# Solving Leetcode Interviews in Seconds with AI: Minimum Operations to Convert Number


	# Introduction
	In this blog post, we will explore how to solve the LeetCode problem "2059" using AI. LeetCode is a popular platform for preparing for coding interviews, and with the help of AI tools like [Chatmagic](https://www.chatmagic.app), we can generate solutions quickly and efficiently - helping you pass the interviews and get the job offer without having to study for months.

	# Problem Statement
	> You are given a 0-indexed integer array nums containing distinct numbers, an integer start, and an integer goal. There is an integer x that is initially set to start, and you want to perform operations on x such that it is converted to goal. You can perform the following operation repeatedly on the number x: If 0 <= x <= 1000, then for any index i in the array (0 <= i < nums.length), you can set x to any of the following:  x + nums[i] x - nums[i] x ^ nums[i] (bitwise-XOR)  Note that you can use each nums[i] any number of times in any order. Operations that set x to be out of the range 0 <= x <= 1000 are valid, but no more operations can be done afterward.

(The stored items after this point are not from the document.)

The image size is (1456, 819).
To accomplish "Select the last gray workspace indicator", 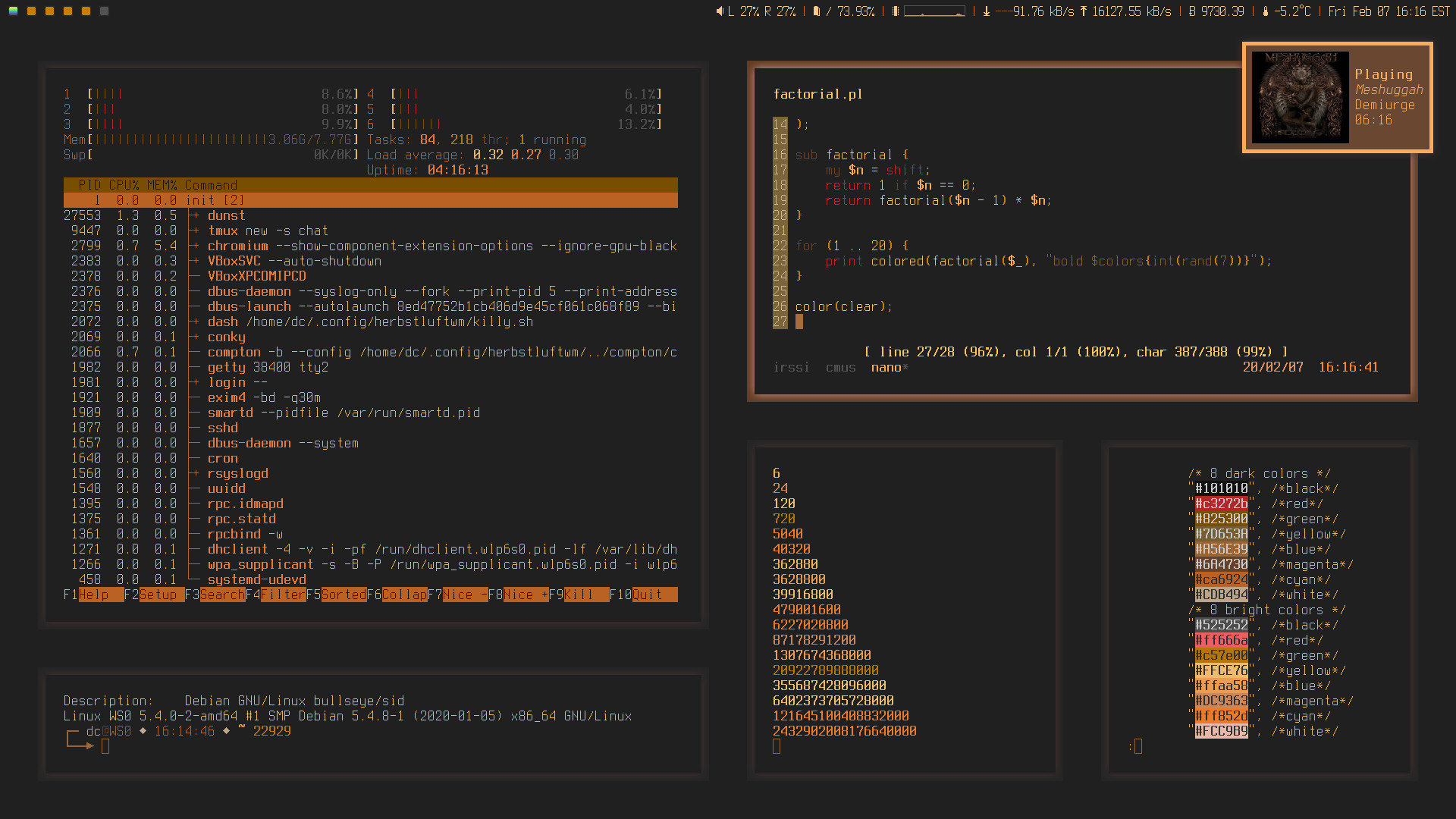I will point(104,11).
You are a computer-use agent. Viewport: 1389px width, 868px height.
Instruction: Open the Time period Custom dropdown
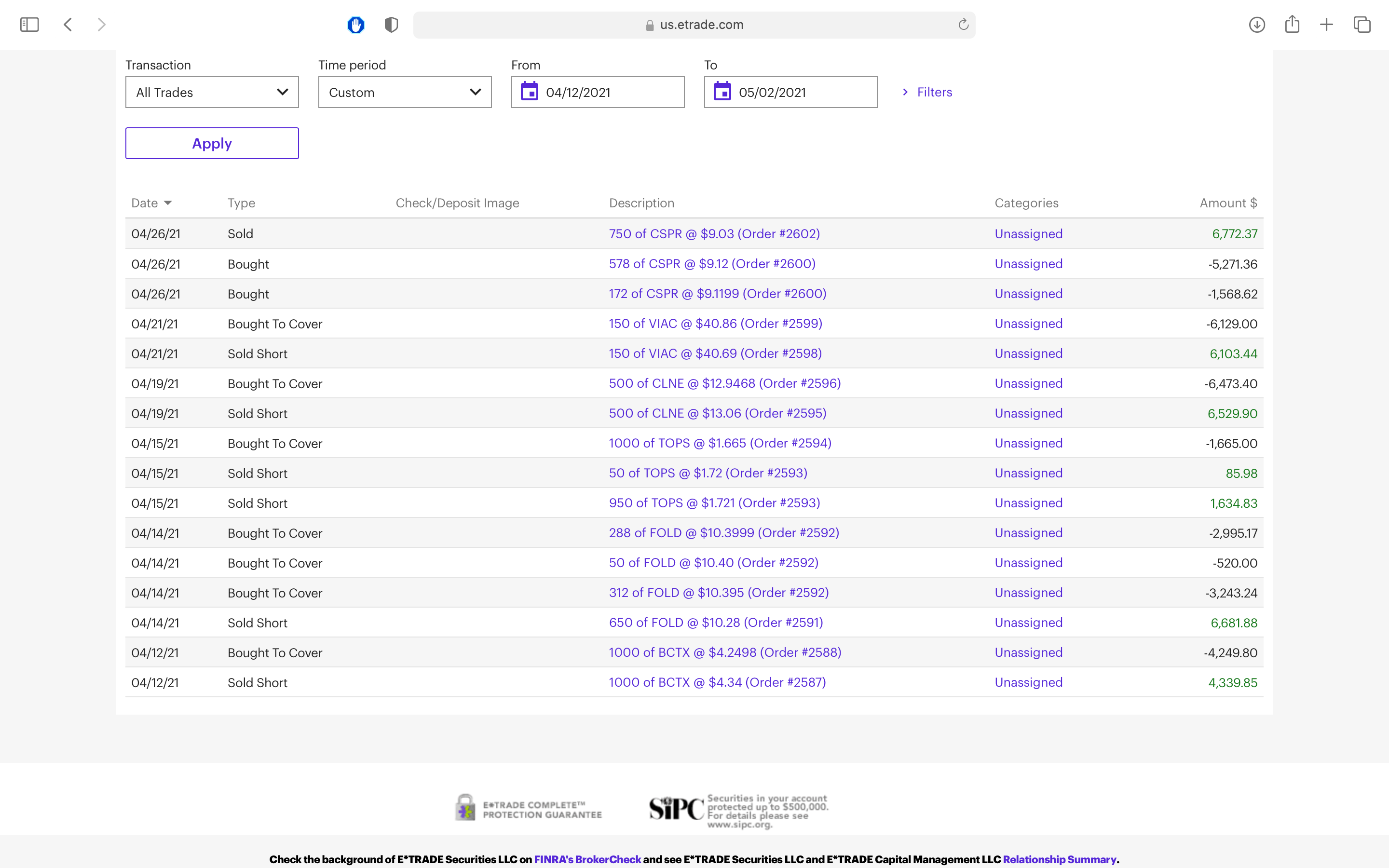[x=405, y=92]
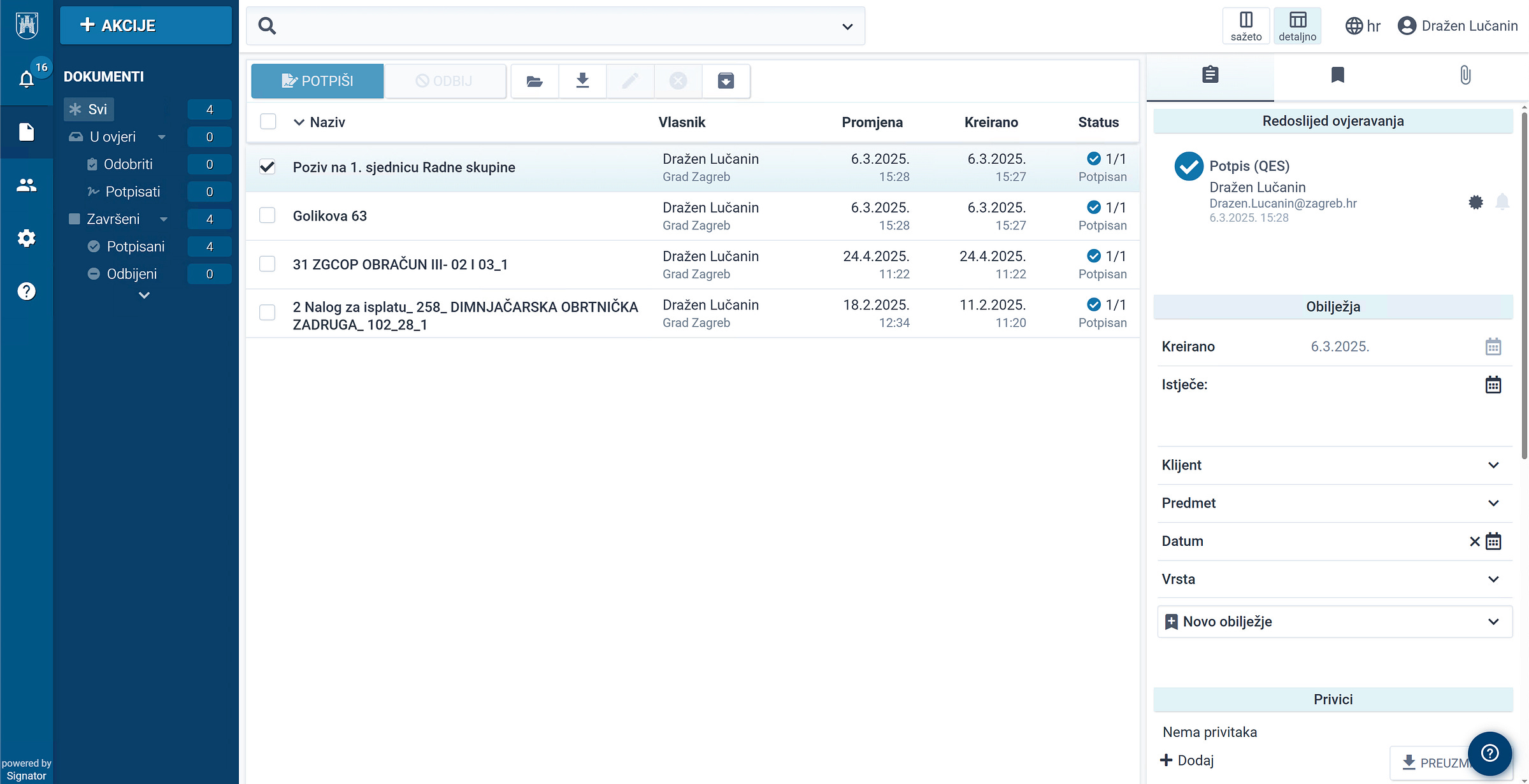The height and width of the screenshot is (784, 1529).
Task: Open the settings gear in sidebar
Action: click(x=26, y=238)
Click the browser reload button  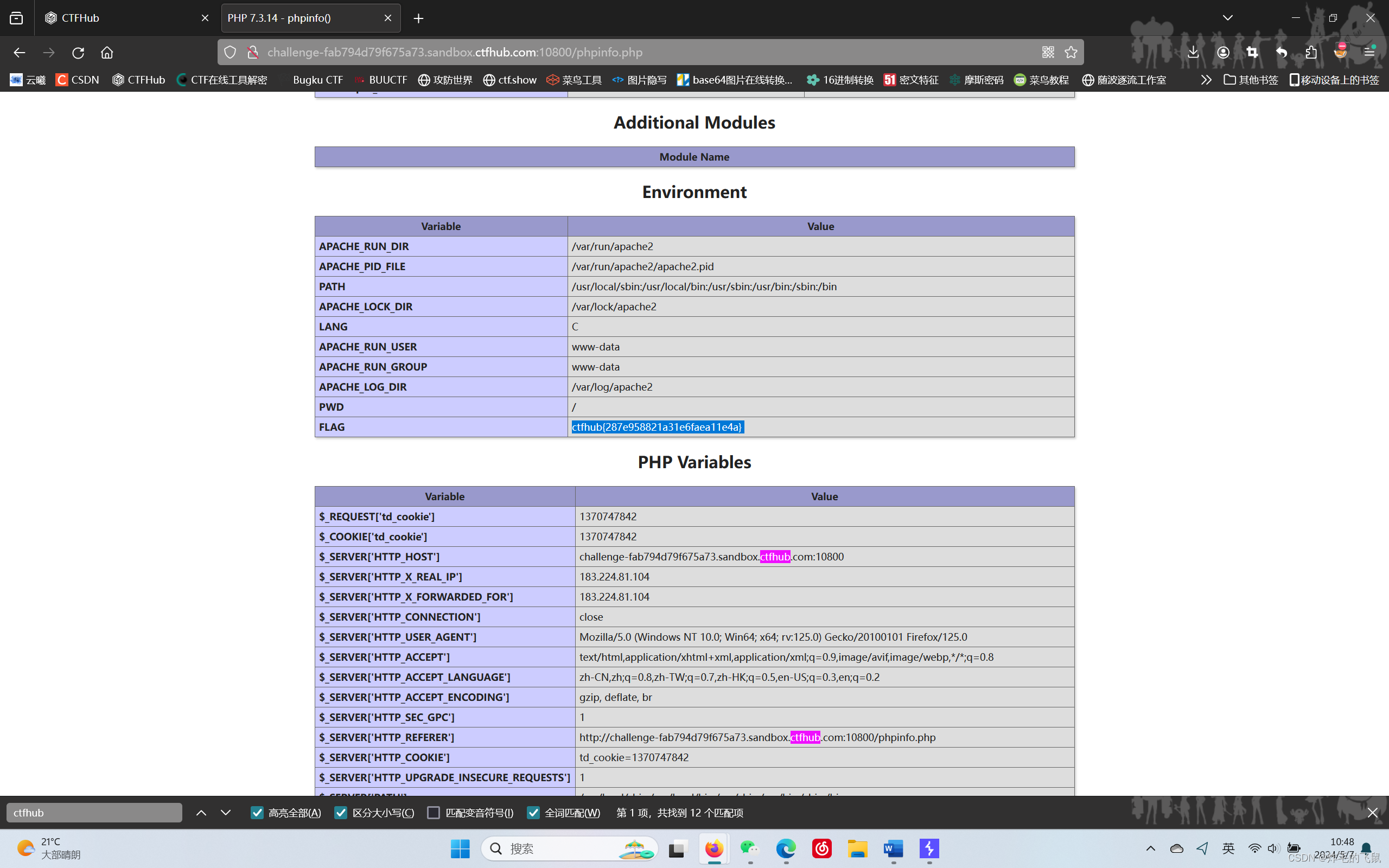(x=78, y=52)
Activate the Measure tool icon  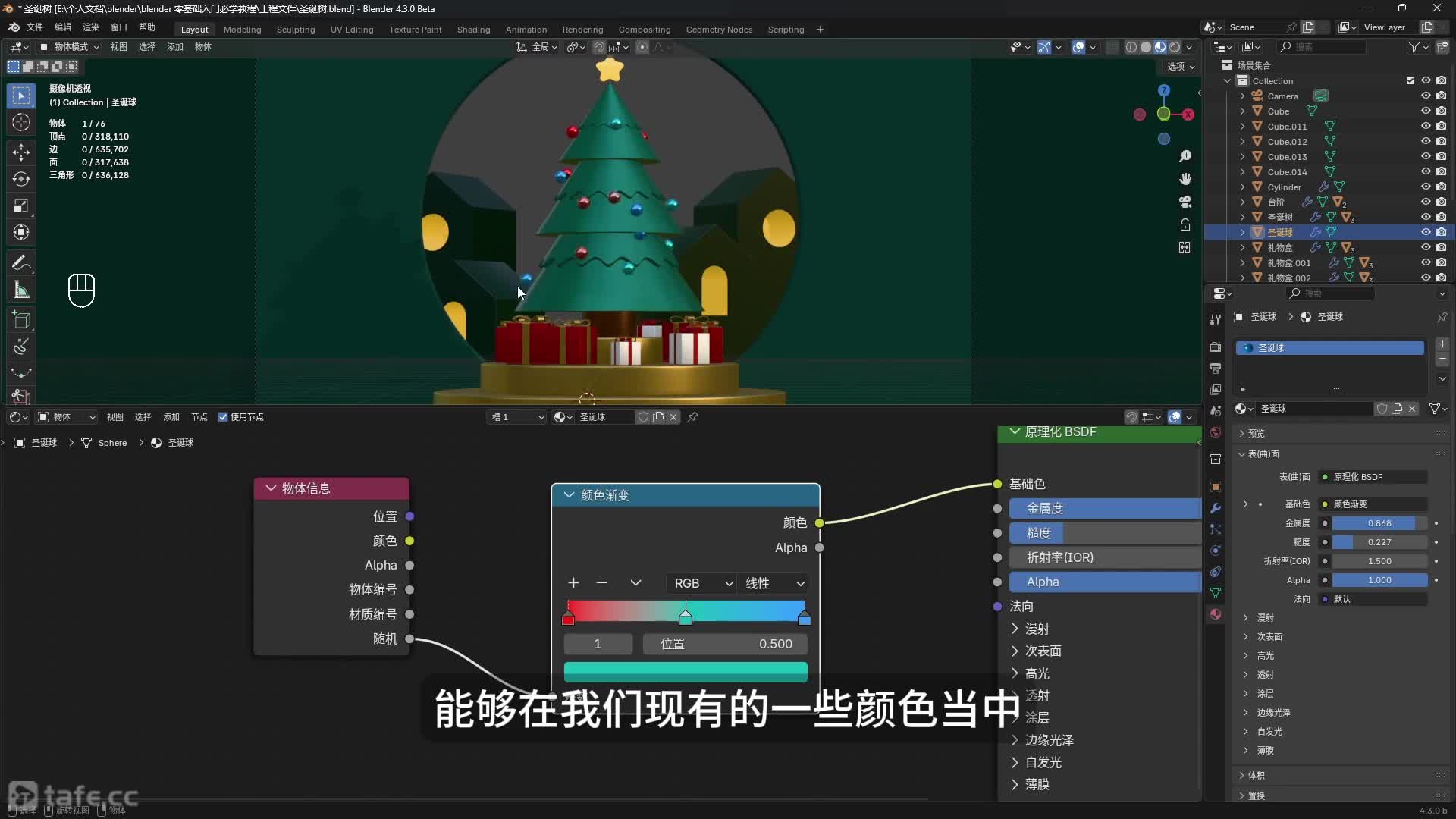click(x=21, y=290)
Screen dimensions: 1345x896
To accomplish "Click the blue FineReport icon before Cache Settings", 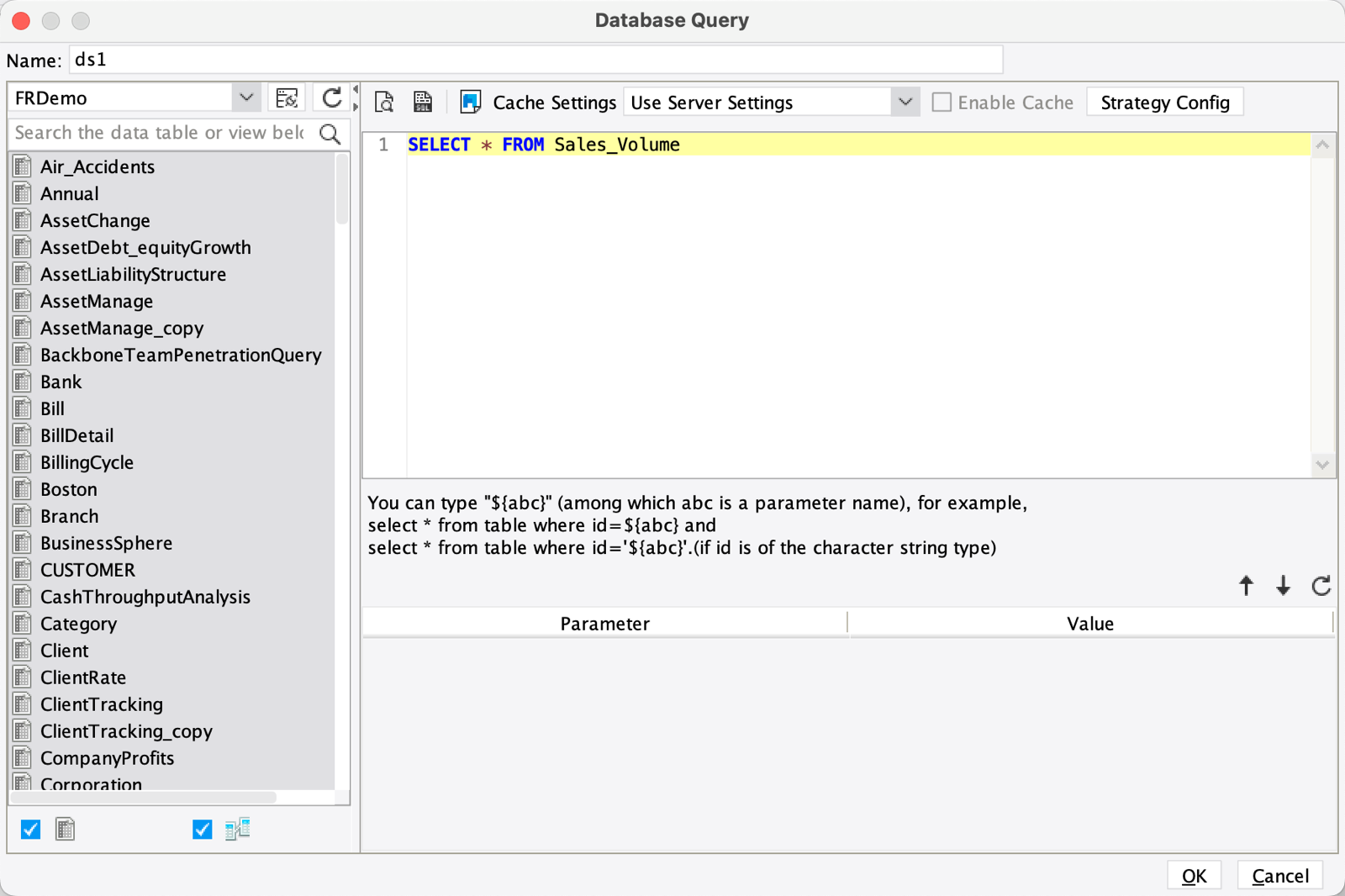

Return the minimum number of operations needed to convert x = start into goal, and -1 if it is not possible.   Example 1:  Input: nums = [2,4,12], start = 2, goal = 12 Output: 2 Explanation: We can go from 2 → 14 → 12 with the following 2 operations. - 2 + 12 = 14 - 14 - 2 = 12  Example 2:  Input: nums = [3,5,7], start = 0, goal = -4 Output: 2 Explanation: We can go from 0 → 3 → -4 with the following 2 operations.  - 0 + 3 = 3 - 3 - 7 = -4 Note that the last operation sets x out of the range 0 <= x <= 1000, which is valid.  Example 3:  Input: nums = [2,8,16], start = 0, goal = 1 Output: -1 Explanation: There is no way to convert 0 into 1.    Constraints:  1 <= nums.length <= 1000 -109 <= nums[i], goal <= 109 0 <= start <= 1000 start != goal All the integers in nums are distinct.  

	# Explanation
	Here's the solution:

*   **High-level approach:**
    *   Use Breadth-First Search (BFS) to explore possible values of `x` reachable from `start`.
    *   Maintain a queue of `(value, steps)` representing the current value of `x` and the number of operations taken to reach that value.
    *   Keep track of visited values within the range \[0, 1000] to avoid cycles. Once out of bound, stop and don't add to queue.

*   **Complexity:**
    *   Runtime Complexity: O(N \* R), where N is the length of `nums` and R is the range of values visited (up to 1001 within bounds, potentially more outside).
    *   Storage Complexity: O(R), mainly for the `visited` set/array.

	
	# Code
	```python
	from collections import deque

def minimumOperations(nums, start, goal):
    """
    Finds the minimum number of operations to convert start to goal using nums.

    Args:
        nums: A list of distinct integers.
        start: The starting integer.
        goal: The target integer.

    Returns:
        The minimum number of operations, or -1 if not possible.
    """

    queue = deque([(start, 0)])
    visited = {start}
    
    while queue:
        x, steps = queue.popleft()

        if x == goal:
            return steps

        for num in nums:
            next_values = [x + num, x - num, x ^ num]
            for next_x in next_values:
                if 0 <= next_x <= 1000 and next_x not in visited:
                    visited.add(next_x)
                    queue.append((next_x, steps + 1))
                elif not (0 <= next_x <= 1000): # Allow out of bound, but don't add to queue
                    if next_x == goal:
                        return steps + 1


    return -1
	```